İnci’yle birlikte 45 yıllık sürgün yaşamımızda bu kaçıncı acı uğurlamaydı?

Onu memleketi Elbistan’da toprağa vereceklerdi.

Sürgünde can verenlerimizden kaçı Türkiye’de, kaçı Avrupa, Avusturalya ya da Amerika’da toprağa verildi, bilmiyorum… Herhalde Avrupa Barış Meclisi’nin önde gelen görevlerinden biri bunu belgelemek olmalı…

Ayrıntılı anımsadığım, Özal döneminde Türkiye’de toprağa verilmek üzere Behice Boran’ın Brüksel’den uğurlanışıydı…

Ya Père Lachaise’de toprağa verdiklerimiz?

Yılmaz Güney... Ahmet Kaya... Uğur Hüküm...

Hele Türkiye’nin ta 40’lı yıllarda sürgüne zorladığı büyük bilimadamı, sürgün yoldaşım, İleri Jön Türkler’in kurucularından Fahrettin Petek...

Bir farkla.

Petek artık Père Lachaise’de değil, kendi arzusuyla külleri çoktan o çok sevdiği İstanbul Boğazı’nın ve de Normandiya sahilini döven Atlantik Okyanusu’nun serin sularına karışmış durumda…

Ya daha öncesi…

Türkiye’nin en büyük ozanı Nazım Hikmet 1963 Haziran’ında Moskova’da toprağa verildiğinde, ben henüz sürgün de değildim…

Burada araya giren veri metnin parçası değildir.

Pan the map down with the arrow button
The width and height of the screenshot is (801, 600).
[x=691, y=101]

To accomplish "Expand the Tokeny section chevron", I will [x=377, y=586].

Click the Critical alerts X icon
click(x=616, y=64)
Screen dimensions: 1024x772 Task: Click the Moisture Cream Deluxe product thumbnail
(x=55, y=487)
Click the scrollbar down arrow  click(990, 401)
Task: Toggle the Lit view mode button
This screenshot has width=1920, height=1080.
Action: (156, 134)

Genç bir sosyalist gazeteci olarak İstanbul’da bir yandan Türkiye İşçi Partisi genel merkezinde sosyalist hareketimizin kitlelere ulaşması için militanlık ve parti yöneticiliği yaparken, bir yandan da çalıştığım Gece Postası’nı sol düşüncelere açma kavgası vermekte ve de Türkiye Gazeteciler Sendikaları Fedrasyonu’nun yönetiminde Türk Ceza Yasası’nın sınıfsal örgütlenmeyi ve sol düşünceyi yasaklayan 141 ve 142. Maddelerinin kaldırılması için mücadeleyi örgütlemekteydim…

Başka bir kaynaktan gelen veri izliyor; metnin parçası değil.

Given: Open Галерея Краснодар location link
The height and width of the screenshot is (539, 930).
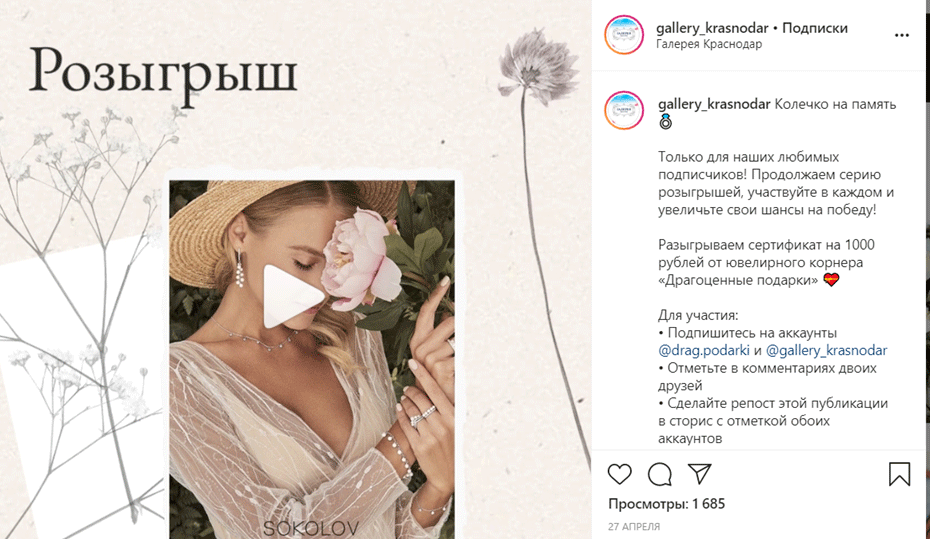Looking at the screenshot, I should [x=709, y=44].
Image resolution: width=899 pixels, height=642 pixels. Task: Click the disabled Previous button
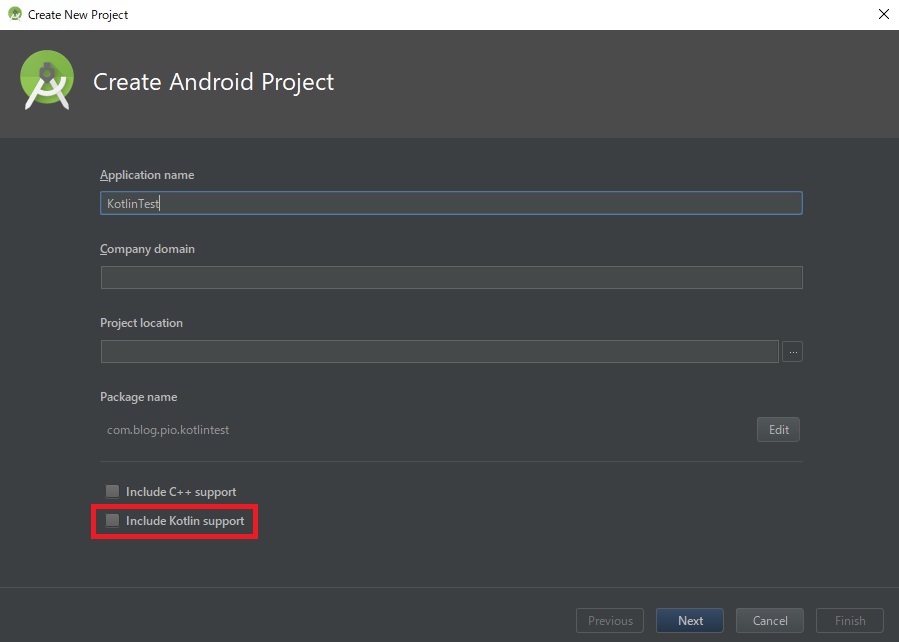point(610,620)
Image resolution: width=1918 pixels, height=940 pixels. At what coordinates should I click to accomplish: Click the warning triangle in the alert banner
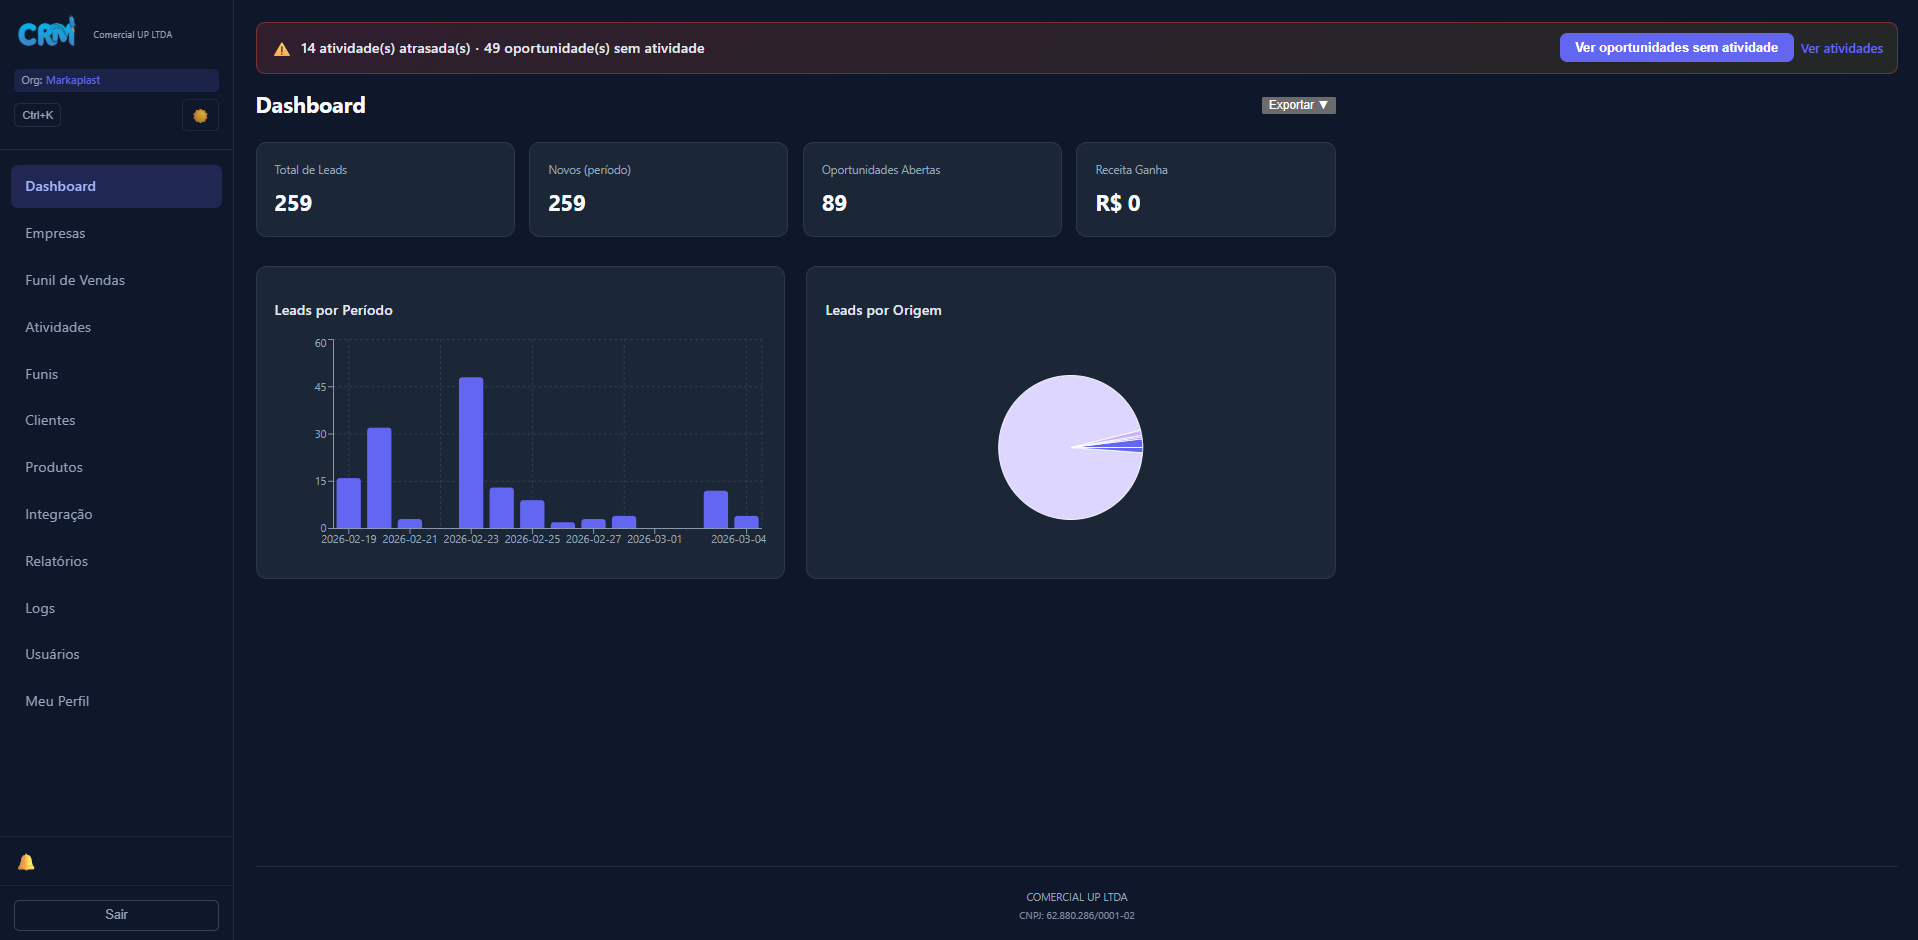pos(281,47)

Nazım Hikmet’in Moskova’da öldüğü haberi yüreğimi dağlarken bir gün benim de siyasal sürgün olacağım aklımın köşesinden dahi geçmiyordu.

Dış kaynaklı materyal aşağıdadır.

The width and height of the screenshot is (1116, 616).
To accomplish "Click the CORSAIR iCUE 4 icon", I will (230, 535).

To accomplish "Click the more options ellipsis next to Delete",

Ya Sabiha Sertel? Tan Olayları sonrası eşi Zekeriya Sertel’le birlikte sürgüne mecbur edilen ve de sürgünde yaşama veda eden büyük sosyalist gazeteci ve yazar... Hem onun, hem de eşi Zekeriya Sertel’in ve kızları Yıldız Sertel’in kitaplarını Türkiye’de bizler yayınlamıştık. Yayınlarken de günün birinde bizlerin de siyasal sürgün olacağımızı hiç düşünmemiştik.

O kadar ki, sarı basın kartlı gazeteciler olarak her an pasaport alabileceğimiz halde, ne olur ne olmaz diye pasaport alma gereğini dahi duymamıştık.

1964-66 yıllarında sol mücadelenin günlük bayrağı haline getirdiğim Akşam Gazetesi, 1967’den sonra sosyalist Ant Dergisi ve Ant Yayınları... Yüzlerce yıllık ceza taleplerini içeren basın davaları...

Ve de 1971 Darbesi...

Evimize ve yayınevimize yapılan baskınlar, kasaturalarla parçalanan kitaplar... Benim de bir gençlik fotoğrafıyla yeraldığım sıkıyönetimce “Vur” emriyle arananlar listesi...

11 Mayıs 1971. Mücadeleyi yurt dışında sürdürmek üzere sahte bir pasaportla sürgün...

Hiç unutmam... Türkiye’de açılan TKP davasının sanıklarından biri olarak aynı davanın sanık listesindeki zamanın TKP Genel Sekreteri Yakup Demir’in (Zeki Baştımar) 1971 yazında Doğu Berlin’de kendisiyle görüşürken söylediklerini...

Avrupa’daki direniş örgütlenmesini tamamladıktan sonra yine illegal yollardan Türkiye’ye döneceğimizi söylediğimde acı acı gülümsemişti:

“Biz de hep böyle düşünerek çıkmıştık sürgüne... Gerçekçi olun... Bakın biz kaç yıldır sürgündeyiz...”

Ertesi yıl Paris’te tanıştığım sevgili Fahrettin Petek de aynı şeyleri söyleyecekti.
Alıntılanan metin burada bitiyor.